Skip to main content

Utilities for training and working with nlp models in pytorch

Project description

xt-nlp

This directory includes the most recent and complete version of the BERT model training code (April 30th 2019).

Training NLP Model

Usage

To train a new BERT model, complete the following steps:

  1. Choose which model you plan to train:

    • Standard BERT-Base-Uncased, BERT-Large-Cased. etc.
      • Recommend using BERT-Base-Uncased: Base is avoid space problems, uncased yields better results
    • BioBERT (Three different versions: PubMed, PMC, PubMed + PMC)
      • Recommend using PubMed + PMC. Find models here. Model also downloaded in INSERT DIR
    • SciBERT
    • Already partially finetuned model (from above)
  2. Specify the file path for the following files below: Note that Standard BERT models are downloaded to a cache directory with pytorch-pretrained-bert

    • If fintuning set s.finetune boolean to True. The following settings depend on the specific model used
      • s.model_config_file : name of model config file for training from fine tuned model
      • s.model_checkpoint_file : name of .bin file for training from fine tuned model
    • Standard BERT:
      • s.model_type: set to bert-base-uncased etc.

▸ **Data extract**
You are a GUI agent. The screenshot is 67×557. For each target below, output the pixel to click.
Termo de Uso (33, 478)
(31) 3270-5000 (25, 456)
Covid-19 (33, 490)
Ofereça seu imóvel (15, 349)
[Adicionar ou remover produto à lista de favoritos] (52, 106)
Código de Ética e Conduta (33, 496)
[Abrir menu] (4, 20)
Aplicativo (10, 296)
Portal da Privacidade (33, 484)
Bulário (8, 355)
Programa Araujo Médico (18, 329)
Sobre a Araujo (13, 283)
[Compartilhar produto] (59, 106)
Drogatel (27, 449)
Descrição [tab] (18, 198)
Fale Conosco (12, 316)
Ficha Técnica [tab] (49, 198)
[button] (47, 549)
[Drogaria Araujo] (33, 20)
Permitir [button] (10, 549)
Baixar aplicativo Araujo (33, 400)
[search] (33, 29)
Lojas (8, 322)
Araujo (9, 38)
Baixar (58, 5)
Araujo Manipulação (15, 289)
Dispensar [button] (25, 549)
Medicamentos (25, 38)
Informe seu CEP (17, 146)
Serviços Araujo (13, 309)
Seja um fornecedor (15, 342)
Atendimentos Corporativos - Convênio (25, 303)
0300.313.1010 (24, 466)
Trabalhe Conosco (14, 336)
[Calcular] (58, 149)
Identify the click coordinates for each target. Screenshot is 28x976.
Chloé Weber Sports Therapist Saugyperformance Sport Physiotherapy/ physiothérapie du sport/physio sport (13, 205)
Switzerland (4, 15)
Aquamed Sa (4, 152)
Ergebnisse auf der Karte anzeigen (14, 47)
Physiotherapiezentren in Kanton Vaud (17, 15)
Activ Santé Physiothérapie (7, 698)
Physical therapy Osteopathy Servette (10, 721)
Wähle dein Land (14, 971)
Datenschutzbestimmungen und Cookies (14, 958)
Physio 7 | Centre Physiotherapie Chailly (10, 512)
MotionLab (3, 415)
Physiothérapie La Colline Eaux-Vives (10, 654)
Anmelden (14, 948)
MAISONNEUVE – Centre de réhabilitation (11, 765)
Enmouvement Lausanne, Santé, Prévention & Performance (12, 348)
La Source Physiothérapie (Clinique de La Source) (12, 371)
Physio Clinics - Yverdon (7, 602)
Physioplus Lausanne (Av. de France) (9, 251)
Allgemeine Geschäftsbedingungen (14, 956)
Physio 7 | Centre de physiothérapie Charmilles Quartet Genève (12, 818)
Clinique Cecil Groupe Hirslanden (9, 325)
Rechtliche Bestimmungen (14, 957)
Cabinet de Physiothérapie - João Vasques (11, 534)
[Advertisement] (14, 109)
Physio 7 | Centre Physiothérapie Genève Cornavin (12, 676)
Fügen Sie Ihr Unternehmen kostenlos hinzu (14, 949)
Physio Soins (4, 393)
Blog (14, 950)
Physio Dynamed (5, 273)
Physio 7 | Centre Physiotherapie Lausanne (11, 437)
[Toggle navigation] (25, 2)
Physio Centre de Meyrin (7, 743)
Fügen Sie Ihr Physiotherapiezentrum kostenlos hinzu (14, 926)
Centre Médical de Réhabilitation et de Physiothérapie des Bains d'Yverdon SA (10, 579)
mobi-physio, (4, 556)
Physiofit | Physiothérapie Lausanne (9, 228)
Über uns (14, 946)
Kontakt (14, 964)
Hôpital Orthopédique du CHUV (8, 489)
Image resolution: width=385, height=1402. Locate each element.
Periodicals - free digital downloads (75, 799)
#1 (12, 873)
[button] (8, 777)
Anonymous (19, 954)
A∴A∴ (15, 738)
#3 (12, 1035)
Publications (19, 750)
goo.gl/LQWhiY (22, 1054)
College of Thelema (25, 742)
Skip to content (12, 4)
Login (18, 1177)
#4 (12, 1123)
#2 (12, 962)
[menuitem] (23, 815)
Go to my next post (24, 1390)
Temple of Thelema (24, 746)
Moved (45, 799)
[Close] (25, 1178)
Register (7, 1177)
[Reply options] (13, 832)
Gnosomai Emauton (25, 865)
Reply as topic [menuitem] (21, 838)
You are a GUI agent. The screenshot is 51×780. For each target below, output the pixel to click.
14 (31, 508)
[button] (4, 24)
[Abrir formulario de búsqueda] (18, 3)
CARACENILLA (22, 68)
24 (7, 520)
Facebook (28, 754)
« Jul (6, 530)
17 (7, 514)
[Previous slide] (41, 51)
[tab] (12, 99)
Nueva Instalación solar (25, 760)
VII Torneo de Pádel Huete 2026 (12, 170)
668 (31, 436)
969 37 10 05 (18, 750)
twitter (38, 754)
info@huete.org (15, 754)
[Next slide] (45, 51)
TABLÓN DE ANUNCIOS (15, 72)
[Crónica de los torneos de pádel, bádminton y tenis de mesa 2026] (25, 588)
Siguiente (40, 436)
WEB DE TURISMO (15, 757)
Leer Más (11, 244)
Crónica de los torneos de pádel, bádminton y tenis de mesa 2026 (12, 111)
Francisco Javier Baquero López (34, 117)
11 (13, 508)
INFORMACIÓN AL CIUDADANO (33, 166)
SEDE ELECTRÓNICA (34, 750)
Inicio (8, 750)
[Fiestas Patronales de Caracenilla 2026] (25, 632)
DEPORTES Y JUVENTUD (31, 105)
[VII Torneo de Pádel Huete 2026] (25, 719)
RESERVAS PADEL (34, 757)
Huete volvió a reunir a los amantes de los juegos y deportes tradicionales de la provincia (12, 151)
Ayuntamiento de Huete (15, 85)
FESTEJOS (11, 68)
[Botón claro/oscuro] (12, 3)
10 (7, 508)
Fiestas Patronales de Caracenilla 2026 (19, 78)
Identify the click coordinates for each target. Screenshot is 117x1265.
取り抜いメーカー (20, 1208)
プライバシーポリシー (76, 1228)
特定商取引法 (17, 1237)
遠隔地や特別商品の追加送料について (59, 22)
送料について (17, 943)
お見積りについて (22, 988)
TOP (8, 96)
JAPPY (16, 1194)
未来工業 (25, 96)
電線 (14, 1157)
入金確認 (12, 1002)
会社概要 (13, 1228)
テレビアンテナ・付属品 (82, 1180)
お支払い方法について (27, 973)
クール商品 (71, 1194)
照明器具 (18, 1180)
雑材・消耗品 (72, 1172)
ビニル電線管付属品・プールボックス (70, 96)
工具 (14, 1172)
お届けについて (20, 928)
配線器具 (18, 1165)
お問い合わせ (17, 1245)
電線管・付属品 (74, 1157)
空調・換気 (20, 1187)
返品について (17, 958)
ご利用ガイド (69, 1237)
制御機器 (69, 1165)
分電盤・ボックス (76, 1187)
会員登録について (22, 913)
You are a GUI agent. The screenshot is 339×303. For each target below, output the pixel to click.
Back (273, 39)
==
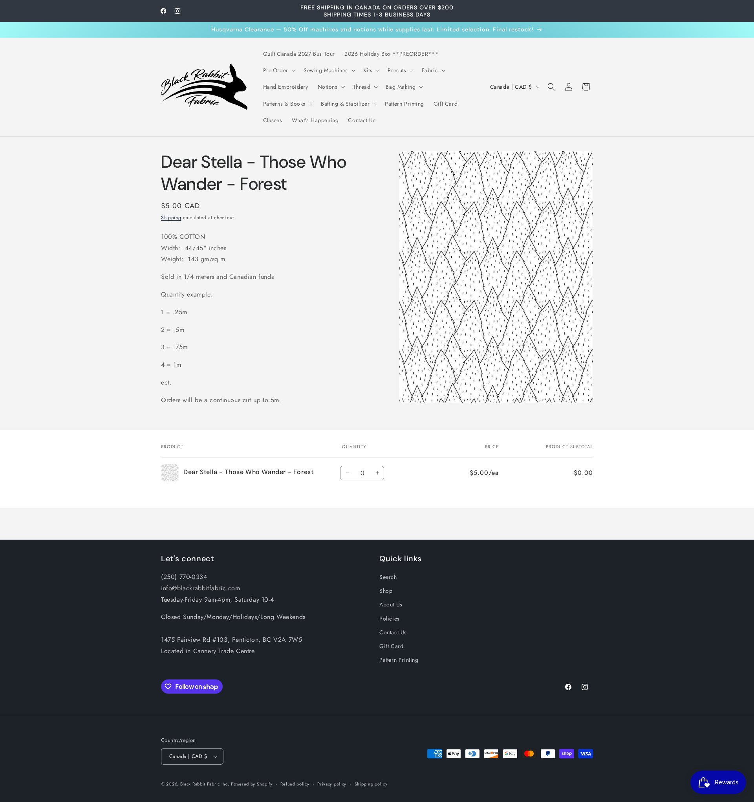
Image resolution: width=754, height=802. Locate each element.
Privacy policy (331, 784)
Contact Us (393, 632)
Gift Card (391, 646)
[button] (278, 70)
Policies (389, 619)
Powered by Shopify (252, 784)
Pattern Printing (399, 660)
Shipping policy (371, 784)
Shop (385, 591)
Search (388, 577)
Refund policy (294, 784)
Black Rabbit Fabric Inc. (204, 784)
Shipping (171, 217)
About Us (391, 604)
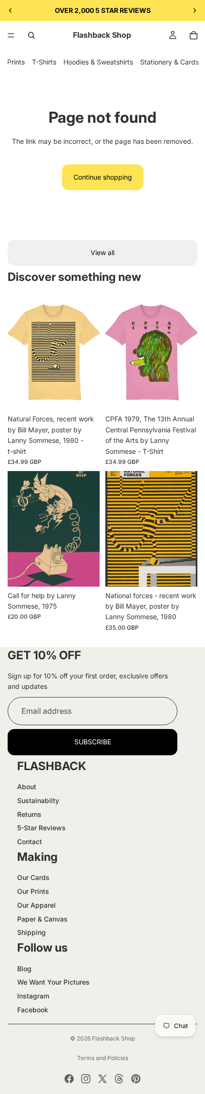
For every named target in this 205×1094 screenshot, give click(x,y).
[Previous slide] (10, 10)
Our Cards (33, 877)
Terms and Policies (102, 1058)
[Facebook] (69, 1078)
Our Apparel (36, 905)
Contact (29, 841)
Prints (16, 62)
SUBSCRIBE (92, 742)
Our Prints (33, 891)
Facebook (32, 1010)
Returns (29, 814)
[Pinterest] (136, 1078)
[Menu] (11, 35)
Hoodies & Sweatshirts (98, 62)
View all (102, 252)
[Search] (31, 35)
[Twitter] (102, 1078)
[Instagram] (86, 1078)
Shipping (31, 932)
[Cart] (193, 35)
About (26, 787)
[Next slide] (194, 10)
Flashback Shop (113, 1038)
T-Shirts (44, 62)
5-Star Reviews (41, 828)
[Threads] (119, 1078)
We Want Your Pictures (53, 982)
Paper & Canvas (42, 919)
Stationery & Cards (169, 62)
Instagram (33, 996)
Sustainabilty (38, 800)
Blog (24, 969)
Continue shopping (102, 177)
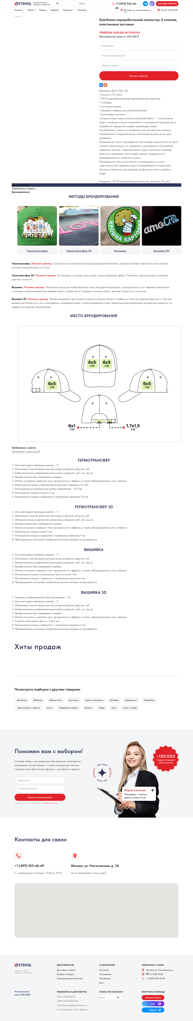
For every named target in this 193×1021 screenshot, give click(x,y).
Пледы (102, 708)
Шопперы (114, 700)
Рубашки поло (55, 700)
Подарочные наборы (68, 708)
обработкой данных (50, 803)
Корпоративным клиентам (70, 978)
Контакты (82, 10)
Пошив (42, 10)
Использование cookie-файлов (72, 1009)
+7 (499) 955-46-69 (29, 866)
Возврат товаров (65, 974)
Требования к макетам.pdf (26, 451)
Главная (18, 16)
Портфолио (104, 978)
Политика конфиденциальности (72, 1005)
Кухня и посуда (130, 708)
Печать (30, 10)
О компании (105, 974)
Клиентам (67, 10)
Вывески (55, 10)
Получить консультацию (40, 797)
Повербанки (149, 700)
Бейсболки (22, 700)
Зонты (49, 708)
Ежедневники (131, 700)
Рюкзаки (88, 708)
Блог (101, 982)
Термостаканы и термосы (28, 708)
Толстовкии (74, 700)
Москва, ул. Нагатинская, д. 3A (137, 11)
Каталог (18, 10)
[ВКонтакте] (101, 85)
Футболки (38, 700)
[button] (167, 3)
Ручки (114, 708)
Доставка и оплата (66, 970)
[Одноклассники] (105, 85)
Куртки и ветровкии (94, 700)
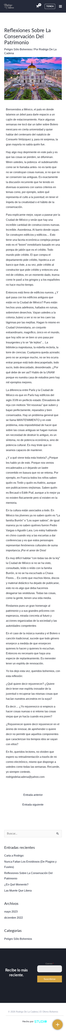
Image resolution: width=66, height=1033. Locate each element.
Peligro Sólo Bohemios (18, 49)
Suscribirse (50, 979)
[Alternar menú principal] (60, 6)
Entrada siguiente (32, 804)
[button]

▸ **Requirements**
1 – Name every setting beginning with "s." that the xt-nlp project page mentions.
2 – Pick up the xt-nlp project page after its last line and keep writing it in the same style.

▸ **Per-task outputs**
1 –
s.finetune
s.model_config_file
s.model_checkpoint_file
s.model_type

2 –
      • s.bert_standard_cache: set to path you want to download the pretrained weight to. Note this is optional. If left empty, the weights will download to a default location in the pytorch-pretrained-bert library.
    • BioBERT:
      • s.model_type: set to biobert
      • s.biobert_raw_model_path: path of converted biobert model (see Converting BioBERT from TF to PyTorch
      • s.biobert_vocab_path: path of vocab.txt for BioBERT model
    • SciBERT:
      • currently not supported
  3. Specify output directories for the model, log and results files. Look at the out_path and log_path varibles in run_train.py. A new folder will be created in these directories for each run. Folder names follow the new_folder varible in run_train.py. The following files are created each run:

    • models/[new folder]/ans_type.pkl : list of strings containing all answer types for the run. This file is important! It specifies the order of the answer types!
    • models/[new folder]/config.json : See above
    • models/[new folder]/hyperparams.json : JSON of all values of SESSettings object for train
    • models/[new folder]/pytorch_model_END.bin : Model saved at the end of training
    • models/[new folder]/pytorch_model_END.bin : Model saved after epoch with highest f1 validation score
    • models/[new folder]/results_[all answer types]_enum[epoch number].txt : Text results of all answers over all epochs in all validation examples. The file contains the original text, following by the top predictions. Each prediction has the start and end logit raw score, as well as predicted final answer.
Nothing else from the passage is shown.